Dataset extract >>
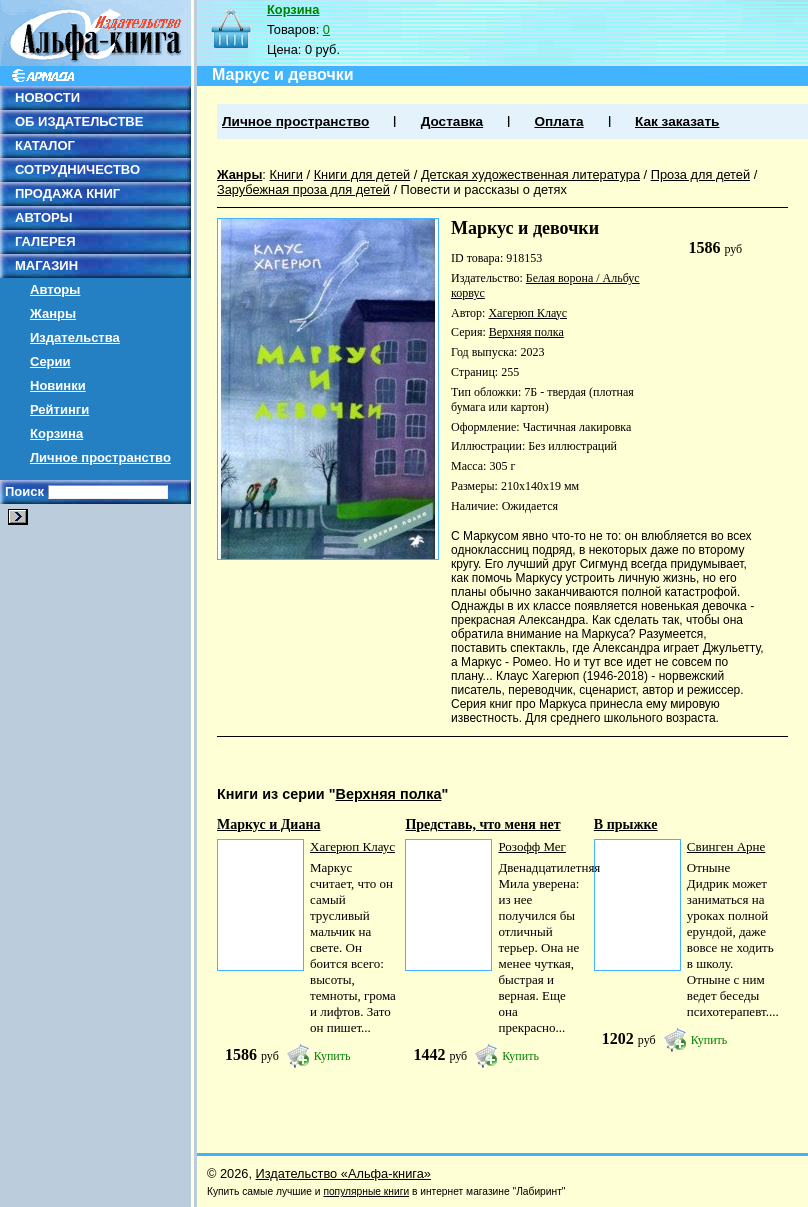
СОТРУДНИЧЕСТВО (77, 169)
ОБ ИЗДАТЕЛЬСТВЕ (79, 121)
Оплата (558, 121)
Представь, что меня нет (482, 824)
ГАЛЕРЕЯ (45, 241)
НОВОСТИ (47, 97)
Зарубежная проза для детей (303, 189)
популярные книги (366, 1191)
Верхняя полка (526, 332)
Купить (332, 1056)
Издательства (75, 337)
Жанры (53, 313)
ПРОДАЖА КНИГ (67, 193)
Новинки (58, 385)
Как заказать (677, 121)
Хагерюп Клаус (527, 313)
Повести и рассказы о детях (484, 189)
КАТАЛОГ (45, 145)
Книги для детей (362, 174)
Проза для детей (700, 174)
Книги (286, 174)
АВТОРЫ (43, 217)
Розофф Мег (531, 846)
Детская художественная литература (530, 174)
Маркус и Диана (268, 824)
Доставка (452, 121)
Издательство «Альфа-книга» (343, 1173)
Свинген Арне (726, 846)
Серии (50, 361)
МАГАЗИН (46, 265)
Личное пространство (100, 457)
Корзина (56, 433)
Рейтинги (59, 409)
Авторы (55, 289)
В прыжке (626, 824)
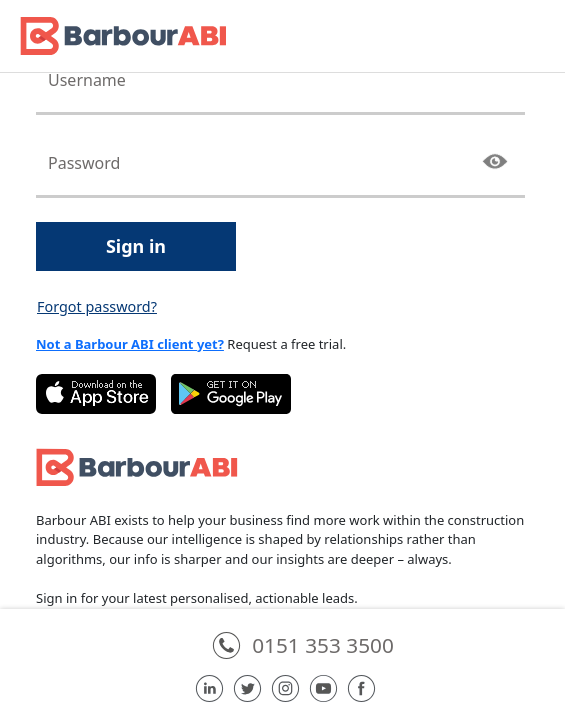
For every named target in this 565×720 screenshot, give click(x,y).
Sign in (136, 246)
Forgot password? (97, 306)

Prompt >> Reproduce every line of the records above word for word, leaving out the pictures.

Response to the exercise >>
СОТРУДНИЧЕСТВО (77, 169)
ОБ ИЗДАТЕЛЬСТВЕ (79, 121)
Оплата (558, 121)
Представь, что меня нет (482, 824)
ГАЛЕРЕЯ (45, 241)
НОВОСТИ (47, 97)
Зарубежная проза для детей (303, 189)
популярные книги (366, 1191)
Верхняя полка (526, 332)
Купить (332, 1056)
Издательства (75, 337)
Жанры (53, 313)
ПРОДАЖА КНИГ (67, 193)
Новинки (58, 385)
Как заказать (677, 121)
Хагерюп Клаус (527, 313)
Повести и рассказы о детях (484, 189)
КАТАЛОГ (45, 145)
Книги для детей (362, 174)
Проза для детей (700, 174)
Книги (286, 174)
АВТОРЫ (43, 217)
Розофф Мег (531, 846)
Детская художественная литература (530, 174)
Маркус и Диана (268, 824)
Доставка (452, 121)
Издательство «Альфа-книга» (343, 1173)
Свинген Арне (726, 846)
Серии (50, 361)
МАГАЗИН (46, 265)
Личное пространство (100, 457)
Корзина (56, 433)
Рейтинги (59, 409)
Авторы (55, 289)
В прыжке (626, 824)
For every named target in this 565×720 screenshot, give click(x,y).
Sign in (136, 246)
Forgot password? (97, 306)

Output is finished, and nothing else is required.